Keywords

These keywords were added by machine and not by the authors. This process is experimental and the keywords may be updated as the learning algorithm improves.

1 Introduction

Diabetic retinopathy (DR) is a potential consequence of diabetes, affecting nearly 34% of the diabetic population. The disease progresses through stages characterized mainly by the lesions observed in the retina. In 2D fundus, those lesions can be regrouped in two categories according to their appearance: bright (such as exudates and cotton wool spots) and red (such as hemorrhages and microaneurysms). Most of the literature on DR lesion segmentation proposes three main stages: candidates detection, candidates classification and refinement of the segmentation. This approach is used for example for red lesion detection in [1] using handcrafted features. Deep learning has been used in [2] for hemorrhage detection. For bright lesions, detection and segmentation usually rely on unsupervised methods, as in [3]. Nonetheless, clinical assessment requires detection of all types of lesions. This hypothesis stems from the empirical observation of the labeling process done by medical experts on fundus images. Each salient region is classified according to its specific content but also to the context of the entire image (like the presence of other lesions). An automatic decision system can learn implicitly the DR grading by using a model as a black box. However, to reproduce the protocol used by the grader the decision should rely on an explicit full detection of lesions. Meanwhile, the capacity of CNNs to segment medical images obtained from multiple modalities through multitasking has been demonstrated in [4]. Even for a single modality, multitasking is well suited for jointly segmenting different types of lesions. This approach provides several advantages, especially shorter inference times and the ability to train a single architecture to independently perform multiple highly specialized tasks that share a common basis.

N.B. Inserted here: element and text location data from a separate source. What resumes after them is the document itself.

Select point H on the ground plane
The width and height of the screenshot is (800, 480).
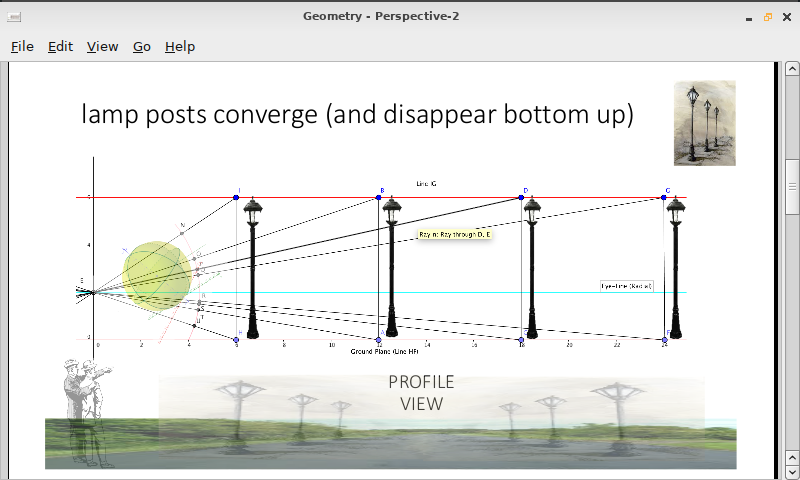[x=236, y=340]
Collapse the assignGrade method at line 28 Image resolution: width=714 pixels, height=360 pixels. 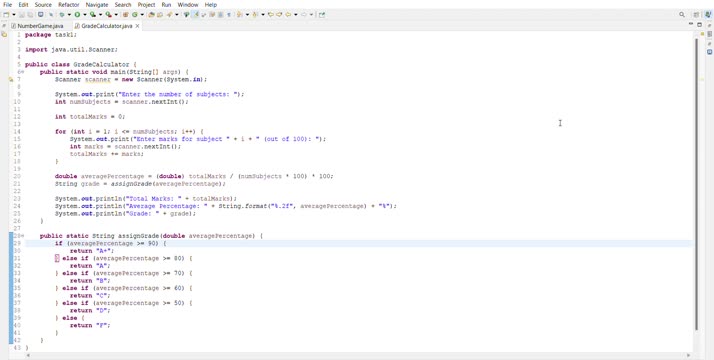22,236
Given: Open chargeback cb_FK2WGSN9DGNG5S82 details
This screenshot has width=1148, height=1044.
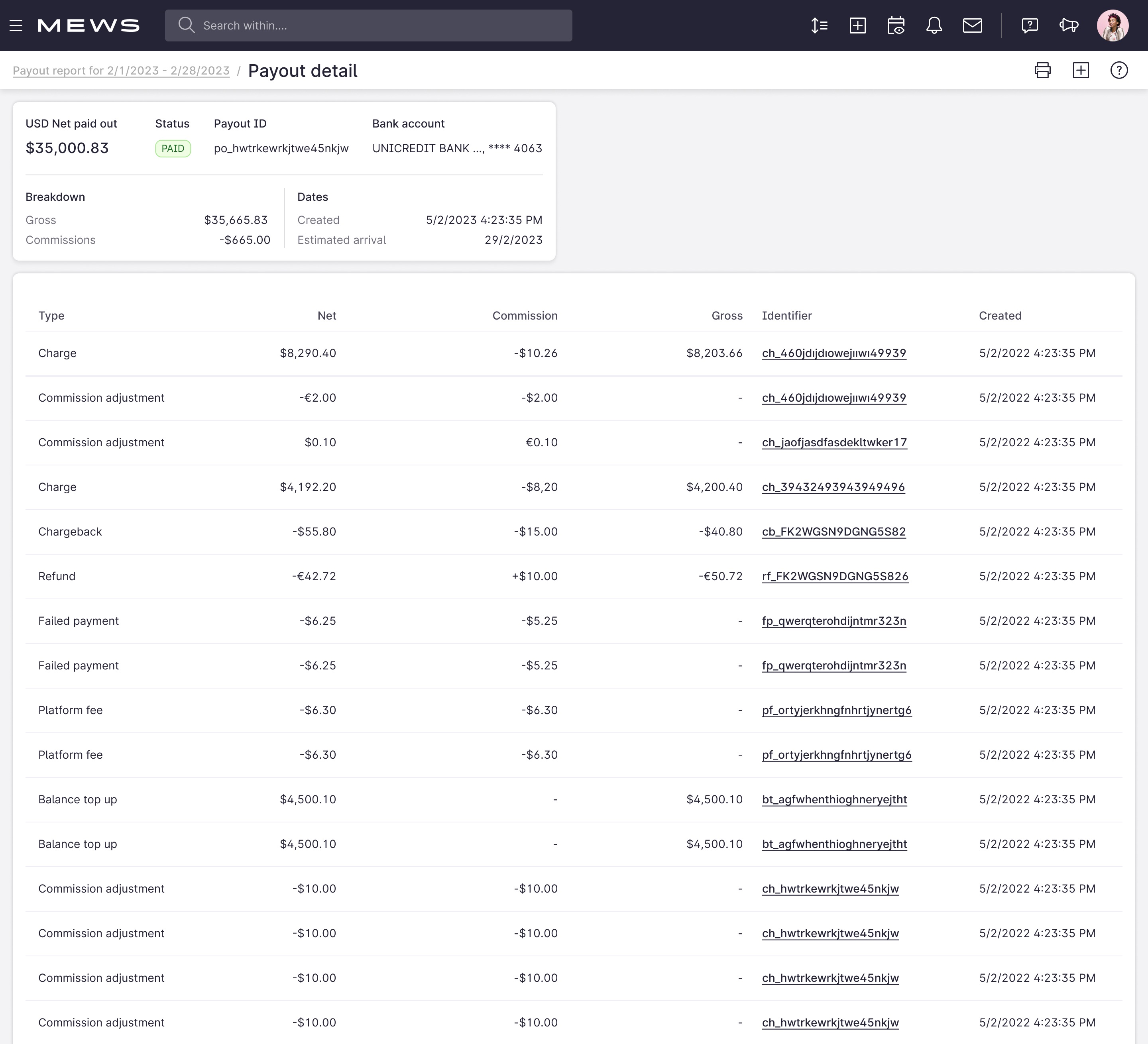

To our knowledge, there are no methods based on fully convolutional approaches used for joint lesions segmentations. To address this gap, this paper focuses on segmenting bright and red lesions with a single deep multitask architecture, without the need of blood vessels nor optic disc removal. We propose a novel network based on recent developments of CNNs, like Residual Connections, Global Convolution and Mixed-pooling. We also introduce Dense Pooling Connections, a new type of connection that is designed to reinforce the robustness to noise by aggregating maximum activations within multiple regions. We prove a performance improvement in comparison with existing architecture.

2 Methods

Overview. We train a novel CNN architecture with patches randomly extracted from normalized images. The architecture extends the U-Net [5] with multi-task learning. Improvement of the descending part (the encoder) of U-Net is proposed as well as a new training strategy. The features from the encoder are shared by two decoders respectively specialized respectively in bright and red lesions segmentation.

Fig. 1.
figure 1

The network is fed patches from the normalized images. (a) The encoding module uses a generic set of parameters shared by the two tasks. (b) The decoding modules are task-specific. An auxiliary cost (c) is added at the end of the encoding module; it is trained only to predict the presence of lesions.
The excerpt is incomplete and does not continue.